I have to say, though, I got a GIGANTIC kick out of watching the same fundamentalist right-wing conservatives who get the vapors any time you say the word 'sex' jumping up to declare that teen pregnancy 'really isn't that big a deal.'  Boy, isn't THAT a message you want your daughter to hear?

I digress.  Some of us make a decision to believe what is convenient for them to maintain their opinions without going through the difficult intellectual exercise of actually examining them.  Others prefer to get their own facts, from multiple sources, and consider them carefully before making a decision.

For the former, there is McCain-Palin.  For the latter, there is Obama.  No independent analyst yet has had anything worse to say about Obama's platform than "gee...rich people are gonna pay taxes, and that whole '100 years war' thing was kinda not what McCain said."  (You'll notice that Obama dropped the line as soon as he was called on it; contract that to Palin's STILL insisting that she said 'thanks but no thanks,' or to McCain's insisting to this very minute that his ad claiming Obama endorses comprehensive sex education for five year olds is not a lie.)

For some of us, the time for playing stupid games with our nation's government is long past.  No party or ideology is perfect; there is no group that I wholeheartedly agree with on every issue.  But the Obama's platform, his record, his decisions, his stated positions, and his conduct in this campaign have come far closer to what I would choose to see in a leader than McCain's, or indeed anyone else's in my political memory.  Here is lifting people up and bringing them together, rather than putting them down and driving them apart.  Here is a firm commitment to keep the focus on the issues, rather than on the personalities.  Here is honor, integrity, grace, and most importantly LEADERSHIP.  

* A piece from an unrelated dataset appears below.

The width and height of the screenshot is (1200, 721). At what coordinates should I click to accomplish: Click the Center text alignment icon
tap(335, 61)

I do not find those things in the McCain campaign, I do not find them in his choice of running mate, and I do not find them in his party.  With all due respect to Senator McCain's service, I really don't care that he was a prisoner of war forty years ago, in the context of this race.  The presidency is not a gold star for the greatest act of patriotism one can point to in their past, it is a job that requires leadership, integrity, public trust, solid judgment, understanding of current issues and perspectives...and I just don't see that in the McCain campaign.  Furthermore, whatever lingering respect I might have had for his once-reasonable 'maverick' position - after he nuked it by reversing course on Bob Jones University - is long dissolved.  Simply put, the McCain-Palin campaign no longer has any meaningful defense of their assertion that they represent some major change in Washington politics, especially not after ripping page after page directly from the Rove playbook in the conduct of this campaign.

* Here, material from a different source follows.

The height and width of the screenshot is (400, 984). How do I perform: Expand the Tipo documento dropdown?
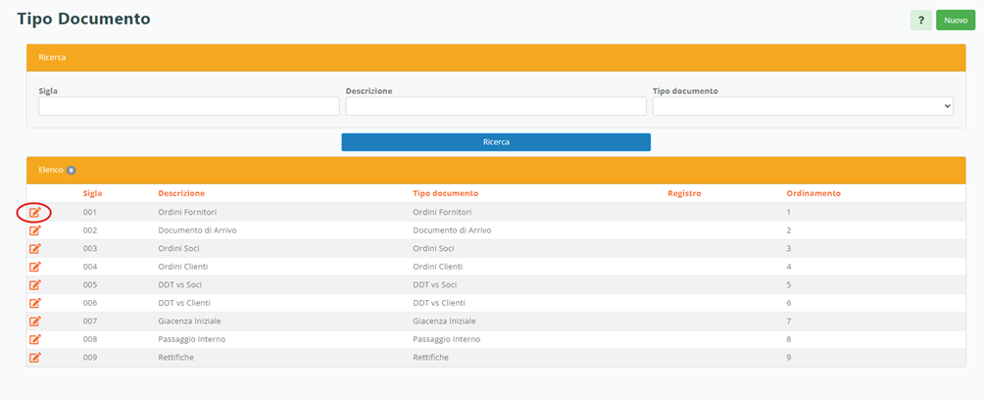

In this crucial election cycle, I implore anyone reading - liberal or conservative - to leave the silly nicknames and lackluster attempts at 'wit' behind, and let's get serious about the real issues.  No more "Osama Obama" and "John McLame," let's focus on economy, education, foreign policy, health care, and energy policy.  Just once in my lifetime, let's try to decide an election on the issues, rather than who comes up with the most groan-inducing attempt at a pun.